**TASK**
Exactly the lines below from the one with "[Zurück zur Homepage" up to and including the one with "Understanding Plato by" make up the answer, with nothing else added.

**EXERCISE DATA**
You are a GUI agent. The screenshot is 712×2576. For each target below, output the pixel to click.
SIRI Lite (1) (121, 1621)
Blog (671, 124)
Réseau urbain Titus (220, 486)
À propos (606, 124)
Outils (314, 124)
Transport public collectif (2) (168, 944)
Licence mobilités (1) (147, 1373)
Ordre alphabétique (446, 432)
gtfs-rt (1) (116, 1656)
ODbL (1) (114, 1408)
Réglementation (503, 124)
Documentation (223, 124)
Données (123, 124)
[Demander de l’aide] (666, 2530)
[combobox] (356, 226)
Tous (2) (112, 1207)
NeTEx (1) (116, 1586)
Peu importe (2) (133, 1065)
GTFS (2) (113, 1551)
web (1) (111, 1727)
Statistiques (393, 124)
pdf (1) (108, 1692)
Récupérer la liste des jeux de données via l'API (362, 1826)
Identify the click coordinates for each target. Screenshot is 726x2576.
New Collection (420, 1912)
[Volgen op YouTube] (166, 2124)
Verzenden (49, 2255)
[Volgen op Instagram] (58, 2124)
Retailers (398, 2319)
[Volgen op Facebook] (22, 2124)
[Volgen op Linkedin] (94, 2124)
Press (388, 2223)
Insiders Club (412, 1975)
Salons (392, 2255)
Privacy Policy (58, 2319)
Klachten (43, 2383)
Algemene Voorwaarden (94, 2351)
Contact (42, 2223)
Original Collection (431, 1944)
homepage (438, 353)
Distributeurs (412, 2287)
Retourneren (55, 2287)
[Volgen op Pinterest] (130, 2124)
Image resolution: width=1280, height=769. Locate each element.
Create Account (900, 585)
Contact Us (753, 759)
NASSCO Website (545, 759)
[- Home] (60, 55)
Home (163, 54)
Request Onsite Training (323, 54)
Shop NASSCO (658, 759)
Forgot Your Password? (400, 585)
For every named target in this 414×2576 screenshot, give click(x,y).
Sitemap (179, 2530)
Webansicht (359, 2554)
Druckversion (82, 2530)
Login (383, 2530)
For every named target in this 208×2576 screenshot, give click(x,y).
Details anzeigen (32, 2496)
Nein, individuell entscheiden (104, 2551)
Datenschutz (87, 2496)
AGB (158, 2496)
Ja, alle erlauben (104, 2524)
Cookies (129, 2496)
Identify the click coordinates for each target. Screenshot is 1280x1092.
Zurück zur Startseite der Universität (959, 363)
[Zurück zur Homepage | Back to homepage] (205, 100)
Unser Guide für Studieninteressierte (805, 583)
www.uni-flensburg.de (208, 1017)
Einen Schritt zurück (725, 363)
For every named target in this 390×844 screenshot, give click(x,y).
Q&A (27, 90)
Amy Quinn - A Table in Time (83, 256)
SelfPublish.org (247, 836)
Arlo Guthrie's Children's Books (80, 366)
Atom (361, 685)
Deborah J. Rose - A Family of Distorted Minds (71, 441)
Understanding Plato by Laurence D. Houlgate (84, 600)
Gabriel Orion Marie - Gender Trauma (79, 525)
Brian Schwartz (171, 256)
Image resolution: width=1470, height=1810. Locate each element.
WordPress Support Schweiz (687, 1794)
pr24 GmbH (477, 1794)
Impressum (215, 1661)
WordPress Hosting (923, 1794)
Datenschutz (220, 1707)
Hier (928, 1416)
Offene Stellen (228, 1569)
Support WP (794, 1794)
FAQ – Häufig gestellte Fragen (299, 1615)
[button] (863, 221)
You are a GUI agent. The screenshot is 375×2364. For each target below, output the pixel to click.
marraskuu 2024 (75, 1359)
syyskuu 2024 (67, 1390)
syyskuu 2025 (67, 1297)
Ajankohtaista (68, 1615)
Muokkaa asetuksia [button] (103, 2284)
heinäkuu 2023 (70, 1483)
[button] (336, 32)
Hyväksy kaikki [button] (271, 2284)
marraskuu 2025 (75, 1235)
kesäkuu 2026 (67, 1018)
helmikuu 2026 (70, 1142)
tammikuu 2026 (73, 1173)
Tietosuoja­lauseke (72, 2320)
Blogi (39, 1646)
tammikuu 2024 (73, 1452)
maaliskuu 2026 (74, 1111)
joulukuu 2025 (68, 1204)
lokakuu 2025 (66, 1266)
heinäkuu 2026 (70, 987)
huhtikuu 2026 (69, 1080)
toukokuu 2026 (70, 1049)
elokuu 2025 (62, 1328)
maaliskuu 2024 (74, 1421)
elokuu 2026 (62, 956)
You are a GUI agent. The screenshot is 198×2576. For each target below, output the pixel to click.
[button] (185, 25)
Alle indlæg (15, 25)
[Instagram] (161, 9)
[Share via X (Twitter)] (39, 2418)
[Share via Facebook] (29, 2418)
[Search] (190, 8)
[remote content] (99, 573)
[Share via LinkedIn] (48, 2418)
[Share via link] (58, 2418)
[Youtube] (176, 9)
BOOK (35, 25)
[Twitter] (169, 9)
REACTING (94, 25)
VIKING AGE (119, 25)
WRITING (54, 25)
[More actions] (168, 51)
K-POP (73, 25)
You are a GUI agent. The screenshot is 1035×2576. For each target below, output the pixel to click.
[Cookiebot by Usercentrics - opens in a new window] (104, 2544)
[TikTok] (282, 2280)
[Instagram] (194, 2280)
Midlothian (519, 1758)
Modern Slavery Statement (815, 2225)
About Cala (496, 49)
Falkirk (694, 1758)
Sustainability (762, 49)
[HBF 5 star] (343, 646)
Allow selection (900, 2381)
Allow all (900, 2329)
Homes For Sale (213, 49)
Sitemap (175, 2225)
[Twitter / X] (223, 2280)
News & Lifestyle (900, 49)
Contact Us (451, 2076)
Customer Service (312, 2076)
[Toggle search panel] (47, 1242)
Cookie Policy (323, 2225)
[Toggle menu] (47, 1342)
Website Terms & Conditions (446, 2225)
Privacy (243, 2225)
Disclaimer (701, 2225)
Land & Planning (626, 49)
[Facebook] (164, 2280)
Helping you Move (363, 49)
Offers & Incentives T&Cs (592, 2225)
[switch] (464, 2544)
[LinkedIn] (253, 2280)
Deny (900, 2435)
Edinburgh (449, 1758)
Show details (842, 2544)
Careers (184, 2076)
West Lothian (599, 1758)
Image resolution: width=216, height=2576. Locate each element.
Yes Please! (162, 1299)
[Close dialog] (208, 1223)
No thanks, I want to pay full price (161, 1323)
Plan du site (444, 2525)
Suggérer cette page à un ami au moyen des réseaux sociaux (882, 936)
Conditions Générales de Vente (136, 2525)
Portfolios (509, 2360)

**TASK RESULT**
[Zurück zur Homepage | Back to homepage] (205, 100)
Unser Guide für Studieninteressierte (805, 583)
www.uni-flensburg.de (208, 1017)
Einen Schritt zurück (725, 363)
For every named target in this 390×844 screenshot, give click(x,y).
Q&A (27, 90)
Amy Quinn - A Table in Time (83, 256)
SelfPublish.org (247, 836)
Arlo Guthrie's Children's Books (80, 366)
Atom (361, 685)
Deborah J. Rose - A Family of Distorted Minds (71, 441)
Understanding Plato by Laurence D. Houlgate (84, 600)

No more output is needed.